What can districts do? District leaders aren’t powerless. They have options to balance the long-term cost structure while addressing the most pressing labor needs. They can start by acknowledging the raises already built into the steps and columns in the pay scale. These automatic features tend to bring an annual raise for each year of experience and additional increments for any graduate credits earned (generally amounting to 3 percent or more).

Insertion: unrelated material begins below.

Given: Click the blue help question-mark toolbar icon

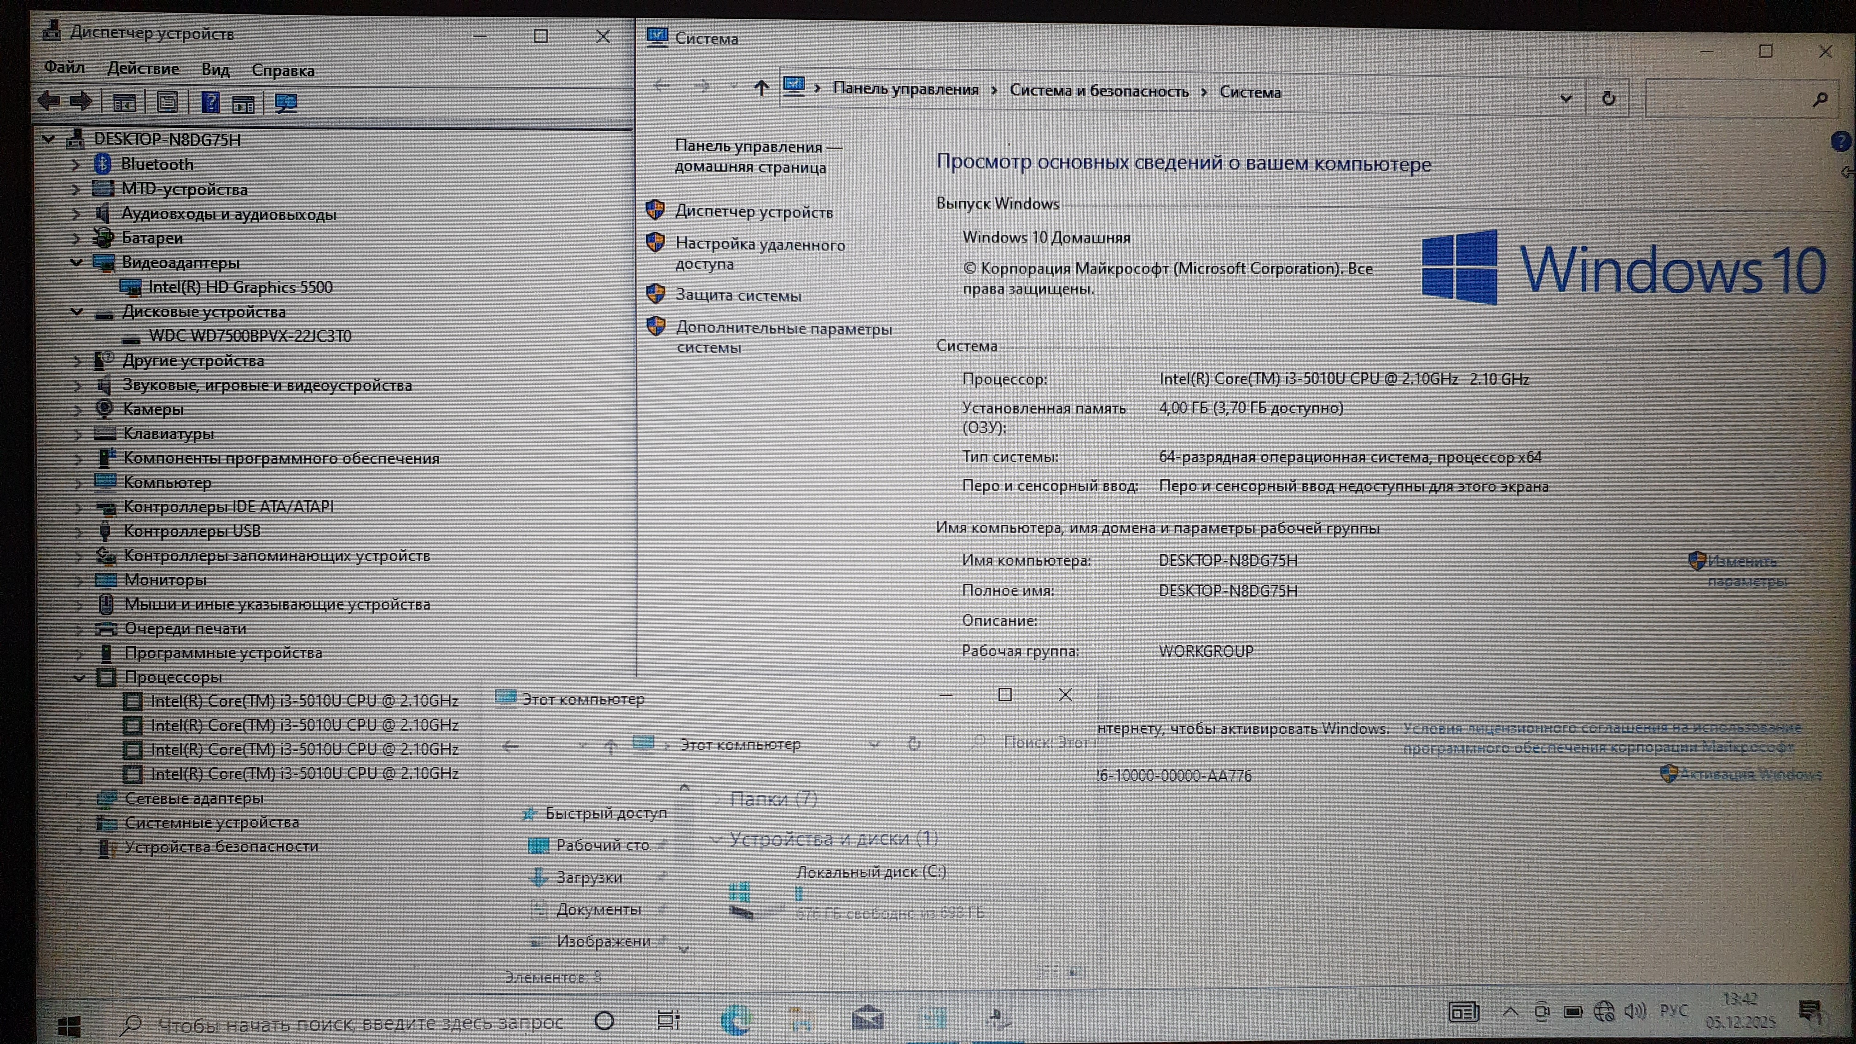Looking at the screenshot, I should click(210, 102).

They can consider one-time, flat dollar raises instead of across-the-board percentage-based raises that disproportionately benefit the most senior staff. A 7-percent raise on a senior teacher’s $100,000 salary brings $7,000 in new pay. For a junior teacher making $50,000, the same 7-percent raise delivers only $3,500. Districts could propose, say, a $4,200 bonus; that represents 7 precent on an average salary of $60,000. Notably, employees perceive raises expressed in dollars as larger than the same raise communicated in percentage terms.
Districts can recognize that we’re not in a business-as-usual labor moment and, as such, target higher pay for staff in higher demand. In the wake of the pandemic and labor shortages, there seems to be a softening of traditional resistance to targeted pay. District leaders could contemplate floating bonuses to help hire staff in areas where they’ve had trouble filling positions and to hold on to staff in areas where they’ve had trouble with retention.
While they have money, districts can trade pay raises for corresponding cost reductions elsewhere in the budget to mitigate the net effects. These reductions could include adjustments to health, vision, dental, and retirement benefits, since most employees prefer pay over comparable spending on benefits. (While health-care costs have risen at a slower rate than other parts of the economy in the last year, forecasters expect those costs may rise soon.)
They can also make some pay increments non-pensionable—as the state of North Carolina did for stipends it awarded to all teachers this fall—otherwise a raise ultimately drives up pension obligations. Or they can ask for concessions on other costly items in the contract, like class size constraints, or requirements that each school have a specific complement of staff.
All financial decisions involve tradeoffs. Yes, inflation amps up the spending pressure on districts. But it’s up to districts to balance today’s inflation headlines with an eyes-wide-open approach to what lies ahead.
Otherwise, the financial disruption coming in a year or two will leave students in the lurch.
Marguerite Roza is research professor at Georgetown University and director of Edunomics Lab.